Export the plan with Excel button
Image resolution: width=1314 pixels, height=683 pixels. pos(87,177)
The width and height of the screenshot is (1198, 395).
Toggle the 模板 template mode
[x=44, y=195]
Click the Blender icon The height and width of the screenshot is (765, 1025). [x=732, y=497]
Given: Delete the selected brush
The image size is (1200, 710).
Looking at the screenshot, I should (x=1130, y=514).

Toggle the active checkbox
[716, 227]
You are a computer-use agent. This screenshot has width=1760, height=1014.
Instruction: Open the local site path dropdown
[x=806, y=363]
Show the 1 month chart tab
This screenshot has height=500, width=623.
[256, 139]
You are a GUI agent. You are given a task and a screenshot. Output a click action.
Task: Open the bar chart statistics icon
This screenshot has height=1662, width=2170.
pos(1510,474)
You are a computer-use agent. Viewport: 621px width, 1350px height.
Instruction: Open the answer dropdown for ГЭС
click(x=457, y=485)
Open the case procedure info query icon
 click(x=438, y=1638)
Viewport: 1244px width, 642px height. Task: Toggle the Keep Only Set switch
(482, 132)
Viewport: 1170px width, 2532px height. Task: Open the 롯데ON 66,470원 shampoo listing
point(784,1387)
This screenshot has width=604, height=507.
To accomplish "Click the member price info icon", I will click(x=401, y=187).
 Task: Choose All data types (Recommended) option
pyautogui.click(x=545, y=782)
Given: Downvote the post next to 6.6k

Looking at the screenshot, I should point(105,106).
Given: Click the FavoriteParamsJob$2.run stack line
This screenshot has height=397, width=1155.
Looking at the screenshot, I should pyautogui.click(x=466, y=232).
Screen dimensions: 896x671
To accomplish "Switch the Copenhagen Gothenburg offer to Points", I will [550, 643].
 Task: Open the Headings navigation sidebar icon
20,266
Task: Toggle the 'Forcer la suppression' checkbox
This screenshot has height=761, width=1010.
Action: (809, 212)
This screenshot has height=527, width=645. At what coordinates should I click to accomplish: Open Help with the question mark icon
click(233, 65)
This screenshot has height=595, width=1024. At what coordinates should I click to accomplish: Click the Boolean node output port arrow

• _Task requirements_: Copy the records above word for word, from their first line down to and including the line that contains "Looking at the screenshot, I should point(105,106).".

• _Response to the exercise_:
Export the plan with Excel button
Image resolution: width=1314 pixels, height=683 pixels. pos(87,177)
The width and height of the screenshot is (1198, 395).
Toggle the 模板 template mode
[x=44, y=195]
Click the Blender icon The height and width of the screenshot is (765, 1025). [x=732, y=497]
Given: Delete the selected brush
The image size is (1200, 710).
Looking at the screenshot, I should (x=1130, y=514).

Toggle the active checkbox
[716, 227]
You are a computer-use agent. This screenshot has width=1760, height=1014.
Instruction: Open the local site path dropdown
[x=806, y=363]
Show the 1 month chart tab
This screenshot has height=500, width=623.
[256, 139]
You are a GUI agent. You are given a task and a screenshot. Output a click action.
Task: Open the bar chart statistics icon
This screenshot has height=1662, width=2170.
pos(1510,474)
You are a computer-use agent. Viewport: 621px width, 1350px height.
Instruction: Open the answer dropdown for ГЭС
click(x=457, y=485)
Open the case procedure info query icon
 click(x=438, y=1638)
Viewport: 1244px width, 642px height. Task: Toggle the Keep Only Set switch
(482, 132)
Viewport: 1170px width, 2532px height. Task: Open the 롯데ON 66,470원 shampoo listing
point(784,1387)
This screenshot has width=604, height=507.
To accomplish "Click the member price info icon", I will click(x=401, y=187).
 Task: Choose All data types (Recommended) option
pyautogui.click(x=545, y=782)
Given: Downvote the post next to 6.6k

Looking at the screenshot, I should point(105,106).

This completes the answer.